It must be considered that the testosterone levels observed with TU injections were trough levels, as blood samples were taken 3 months after each injection, just prior to the next one. Evidence from pharmacokinetic studies shows that testosterone levels peak in the second week after TU injection [61,62], and thus any dose‐dependent effects observed may reflect this. As long‐term treatment with TU is required to achieve optimal effects, the length of this study, which allowed time for the optimal effects of TU to be observed, provides a useful timescale from which hypogonadal patients will benefit. For instance, quality of life and lipid profile are known to improve within around 4 weeks, although maximal results can take up to 12 months [63]. Evidence from a recent study demonstrates that estradiol plays an important role in the regulation of body fat and sexual function; thus, a deficiency in this hormone may underlie a number of consequences of male hypogonadism [38]. It is therefore important to recognize that estradiol deficiency may have been a factor in the present study, and as testosterone levels improved, estradiol levels likely increased in parallel.
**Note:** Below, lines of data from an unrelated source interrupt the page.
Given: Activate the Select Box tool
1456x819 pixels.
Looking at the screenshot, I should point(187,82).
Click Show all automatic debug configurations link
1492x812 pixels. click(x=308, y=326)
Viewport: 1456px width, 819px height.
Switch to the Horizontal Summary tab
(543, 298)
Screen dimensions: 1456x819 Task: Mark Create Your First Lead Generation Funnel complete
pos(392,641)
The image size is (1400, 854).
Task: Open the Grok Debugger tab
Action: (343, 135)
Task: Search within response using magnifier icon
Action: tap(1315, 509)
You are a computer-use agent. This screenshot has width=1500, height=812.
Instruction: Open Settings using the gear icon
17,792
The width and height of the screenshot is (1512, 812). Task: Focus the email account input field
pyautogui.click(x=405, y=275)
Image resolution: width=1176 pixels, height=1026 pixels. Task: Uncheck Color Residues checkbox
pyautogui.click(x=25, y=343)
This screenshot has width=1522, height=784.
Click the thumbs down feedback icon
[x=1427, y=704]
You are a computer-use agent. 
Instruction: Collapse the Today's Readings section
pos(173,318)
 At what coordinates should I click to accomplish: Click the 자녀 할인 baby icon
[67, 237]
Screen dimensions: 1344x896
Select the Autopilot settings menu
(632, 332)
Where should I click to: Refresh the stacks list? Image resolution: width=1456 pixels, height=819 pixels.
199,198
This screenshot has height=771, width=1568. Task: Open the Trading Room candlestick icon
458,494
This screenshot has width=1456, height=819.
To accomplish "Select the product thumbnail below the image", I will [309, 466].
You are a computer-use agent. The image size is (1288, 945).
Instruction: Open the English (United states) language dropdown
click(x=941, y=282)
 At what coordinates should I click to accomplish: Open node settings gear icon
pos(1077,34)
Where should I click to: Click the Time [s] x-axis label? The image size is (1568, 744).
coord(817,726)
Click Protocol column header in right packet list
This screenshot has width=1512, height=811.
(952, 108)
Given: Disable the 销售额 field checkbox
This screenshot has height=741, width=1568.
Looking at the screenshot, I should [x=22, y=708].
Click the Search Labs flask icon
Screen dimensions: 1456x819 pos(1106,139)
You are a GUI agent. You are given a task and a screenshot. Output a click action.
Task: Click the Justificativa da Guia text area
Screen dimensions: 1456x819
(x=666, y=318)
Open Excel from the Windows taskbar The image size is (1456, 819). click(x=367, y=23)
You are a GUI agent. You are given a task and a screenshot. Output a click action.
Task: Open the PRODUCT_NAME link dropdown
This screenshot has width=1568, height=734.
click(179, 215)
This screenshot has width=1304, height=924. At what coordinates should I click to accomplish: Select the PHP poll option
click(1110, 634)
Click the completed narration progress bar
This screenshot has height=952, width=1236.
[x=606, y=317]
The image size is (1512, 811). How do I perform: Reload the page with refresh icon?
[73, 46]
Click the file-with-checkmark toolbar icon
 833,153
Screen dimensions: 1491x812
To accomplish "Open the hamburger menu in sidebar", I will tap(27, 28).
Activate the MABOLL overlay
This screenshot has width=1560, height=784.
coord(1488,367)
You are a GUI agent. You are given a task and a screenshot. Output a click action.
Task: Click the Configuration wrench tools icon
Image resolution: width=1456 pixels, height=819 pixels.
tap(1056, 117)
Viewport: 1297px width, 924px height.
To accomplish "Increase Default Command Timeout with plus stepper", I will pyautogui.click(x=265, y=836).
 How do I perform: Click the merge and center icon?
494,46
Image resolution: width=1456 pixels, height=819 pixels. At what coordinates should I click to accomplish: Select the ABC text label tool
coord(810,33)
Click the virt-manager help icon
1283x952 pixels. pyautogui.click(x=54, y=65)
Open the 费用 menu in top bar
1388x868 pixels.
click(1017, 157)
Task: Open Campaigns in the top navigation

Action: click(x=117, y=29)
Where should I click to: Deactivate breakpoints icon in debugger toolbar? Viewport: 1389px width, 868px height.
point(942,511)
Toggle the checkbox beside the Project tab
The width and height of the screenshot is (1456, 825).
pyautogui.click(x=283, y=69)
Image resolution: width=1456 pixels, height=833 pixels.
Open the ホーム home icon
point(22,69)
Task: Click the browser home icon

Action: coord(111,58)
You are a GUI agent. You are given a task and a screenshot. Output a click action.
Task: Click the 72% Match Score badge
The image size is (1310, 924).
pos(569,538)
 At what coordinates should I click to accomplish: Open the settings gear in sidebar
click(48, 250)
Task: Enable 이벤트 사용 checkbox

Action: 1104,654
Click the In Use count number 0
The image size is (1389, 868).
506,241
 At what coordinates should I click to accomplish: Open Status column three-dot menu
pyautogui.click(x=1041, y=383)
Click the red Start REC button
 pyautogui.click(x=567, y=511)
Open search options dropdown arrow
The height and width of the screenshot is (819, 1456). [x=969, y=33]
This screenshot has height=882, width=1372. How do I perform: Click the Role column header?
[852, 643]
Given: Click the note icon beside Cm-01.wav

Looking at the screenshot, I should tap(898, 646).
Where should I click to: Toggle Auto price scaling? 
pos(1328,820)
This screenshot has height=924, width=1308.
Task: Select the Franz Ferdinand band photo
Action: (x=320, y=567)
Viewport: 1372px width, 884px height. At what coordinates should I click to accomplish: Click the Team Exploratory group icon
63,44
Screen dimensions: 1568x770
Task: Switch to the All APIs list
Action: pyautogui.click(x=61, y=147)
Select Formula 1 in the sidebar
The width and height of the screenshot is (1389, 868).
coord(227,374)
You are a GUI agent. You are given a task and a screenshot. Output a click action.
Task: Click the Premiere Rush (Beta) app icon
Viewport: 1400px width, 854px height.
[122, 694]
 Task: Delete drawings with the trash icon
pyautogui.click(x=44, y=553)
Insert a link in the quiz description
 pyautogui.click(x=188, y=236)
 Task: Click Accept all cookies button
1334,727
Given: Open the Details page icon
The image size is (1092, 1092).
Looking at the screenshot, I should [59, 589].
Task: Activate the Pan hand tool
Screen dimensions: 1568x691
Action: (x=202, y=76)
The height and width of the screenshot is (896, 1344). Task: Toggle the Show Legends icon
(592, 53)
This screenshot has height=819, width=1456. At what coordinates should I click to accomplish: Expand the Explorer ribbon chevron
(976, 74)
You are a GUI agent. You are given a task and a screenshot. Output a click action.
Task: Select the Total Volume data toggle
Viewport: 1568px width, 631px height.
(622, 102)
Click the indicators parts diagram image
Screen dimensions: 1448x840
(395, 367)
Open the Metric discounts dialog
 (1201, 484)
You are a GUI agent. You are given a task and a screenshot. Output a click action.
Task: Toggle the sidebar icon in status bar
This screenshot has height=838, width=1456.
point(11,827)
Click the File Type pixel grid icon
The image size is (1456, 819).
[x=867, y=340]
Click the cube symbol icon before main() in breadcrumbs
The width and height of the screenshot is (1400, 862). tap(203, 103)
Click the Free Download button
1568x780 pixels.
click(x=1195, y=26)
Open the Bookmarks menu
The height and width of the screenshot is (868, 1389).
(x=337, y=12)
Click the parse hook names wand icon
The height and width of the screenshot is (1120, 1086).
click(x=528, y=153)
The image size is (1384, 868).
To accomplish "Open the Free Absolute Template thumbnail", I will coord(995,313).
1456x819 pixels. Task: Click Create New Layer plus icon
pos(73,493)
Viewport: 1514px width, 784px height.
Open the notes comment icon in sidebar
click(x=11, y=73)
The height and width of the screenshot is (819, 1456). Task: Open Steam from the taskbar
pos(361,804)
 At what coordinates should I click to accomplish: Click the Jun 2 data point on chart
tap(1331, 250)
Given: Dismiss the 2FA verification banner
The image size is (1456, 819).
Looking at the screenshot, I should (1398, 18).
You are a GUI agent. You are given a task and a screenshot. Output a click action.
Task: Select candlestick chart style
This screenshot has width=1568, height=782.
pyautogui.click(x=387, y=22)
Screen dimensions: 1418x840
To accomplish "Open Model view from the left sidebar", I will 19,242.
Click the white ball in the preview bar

Finally, we found no evidence that long‐term treatment with TU increased the risk of prostate carcinoma. In the present study, a total of 2.3% of patients undergoing TU treatment developed prostate cancer, an incidence of 54.4 per 10,000 patient‐years. A previous cancer screening trial reported that 2,820 men out of a total of 38,343 were diagnosed with prostate cancer, representing an incidence of 116 per 10,000 patient‐years (7.35%) [64]. In the European Randomized Study of Screening for Prostate Cancer, involving 82,816 patients, 8.2% of patients were diagnosed with prostate cancer, an incidence of 96.6 per 10,000 person years [65]. On the basis of the results from these extensive screening trials, the incidence of prostate cancer in our cohort was lower than expected [66]. One of the limitations of the present study is the nature of the registry design. This single-center, open-label study is not a randomized controlled study, therefore limiting the scope of interpretation of the presented findings. However, our findings were recently confirmed in a small but controlled study [66].

Conclusion

We found that TU improved obesity parameters; lowered total cholesterol, LDL cholesterol, triglycerides, fasting blood glucose, HbA1c, and blood pressure; and increased HDL cholesterol over the 5‐year study. Testosterone treatment improved erectile function and muscle and joint pain, which contributed to an improvement in long‐term health‐related quality of life. Furthermore, we found waist circumference to be the best predictor of health‐related quality of life. Finally, we found no evidence that long‐term treatment with TU increases the risk of prostate carcinoma.